New organization focuses on improving Dowagiac communityPublished 7:46pm Monday, March 3, 2014
The pews of Second Baptist Church were filled last Wednesday night, but not for the reason they usually are on Sunday mornings.
Last week marked the official launch of the CHAIN, a new community-based initiative to identify and correct social problems plaguing Dowagiac. The church hosted the first of several planned town hall meetings to gather ideas on the issues that matter to local residents.
“We’re here tonight so that we can discuss our concerns about what is going on in the community,” said Gene Staples, the pastor of Second Baptist Church. “We’re not here to give information, we’re here to get information. We want to hear your concerns, your desires, not just about you about those you love and care about.”
Around 35 people attended the meeting, ranging from members of Second Baptist to public officials from the local police and fire departments. The attendees were split into four separate groups, where they discussed what they see as the biggest issue affecting the local area today.
Their ideas were as diverse as the people represented at the meeting, with concerns ranging from a lack of faith outside of churches to greater educational opportunities for the city’s youth.
One issue that many in the audience said they believe is a problem in Dowagiac is the lack of employment opportunities for former convicts returning to the community after being incarcerated.
“Of a community of 6,000, you’re telling me it’s that much of an issue,” Staples asked at one point.
A resounding chorus of “yes” came from many in attendance.
“When you come out of jail or prison, and [employers] see that on your application, you’re not getting a job,” said one woman present.
Members of the Dowagiac Police Department have recognized this as an issue as well, said Deputy Chief Jarrid Bradford. Members of the police department have even told some people to list them as references on their applications.
“I don’t do that for everyone, but I’ll do it for some kids,” Bradford said. “It’s stressful for everyone. You can see look on their faces, and it’s a sense of despair. You don’t want them to give up.”
Other concerns were discussed as well by the audience, including problems with teenage pregnancy, drug use, affordable housing options and a lack of positive male role models in many local households.
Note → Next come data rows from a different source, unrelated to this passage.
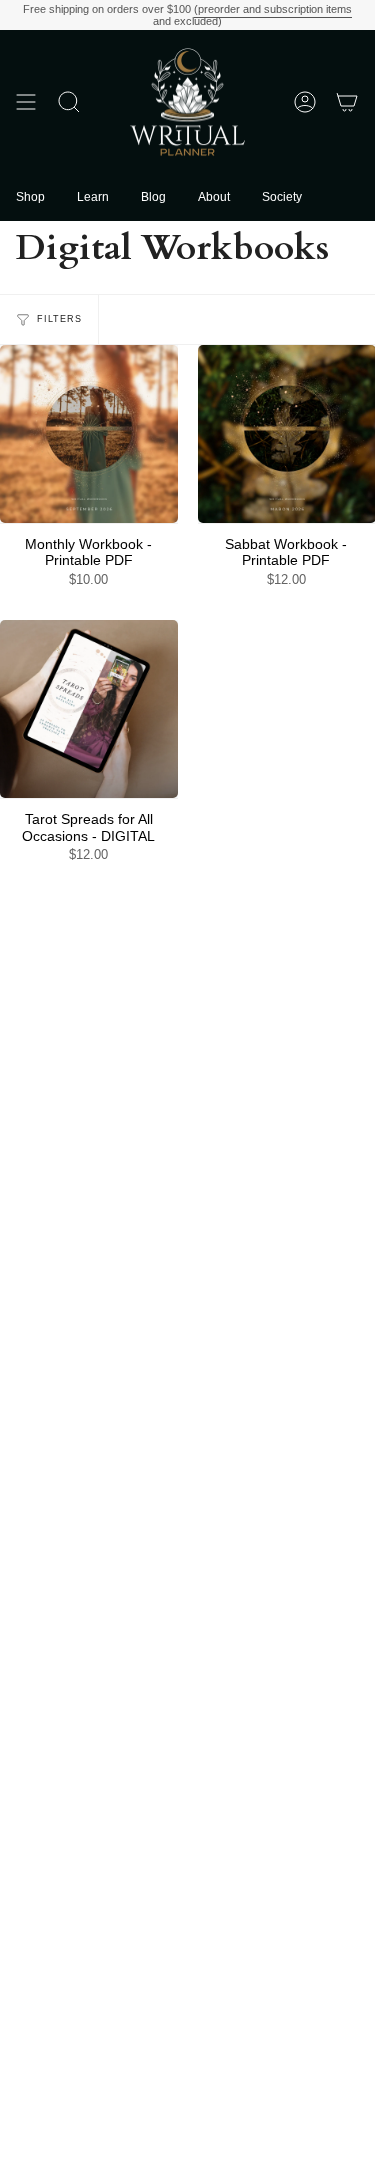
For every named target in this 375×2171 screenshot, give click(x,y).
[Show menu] (26, 102)
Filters (59, 319)
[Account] (305, 102)
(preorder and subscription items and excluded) (252, 15)
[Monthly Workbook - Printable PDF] (89, 434)
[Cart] (347, 102)
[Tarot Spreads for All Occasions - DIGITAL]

The ideas gathered during the meeting will be discussed by senior leaders of the new organization, which include Staples, Bradford, Director of Public Safety Steven Grinnewald and Fire Chief Guy Evans.
Two additional meetings are lined up for next month, on March 12 and March 26. Both meetings will be held at 7 p.m. at Second Baptist Church.
While Staples said he was pleased with the turnout at the inaugural meeting, he would like to see an even greater number of people show up in the coming weeks, especially younger members of the community.
“We all come from different backgrounds,” Staples said. “But we all love this community where we live, work and worship, and we can do something to make it even better.”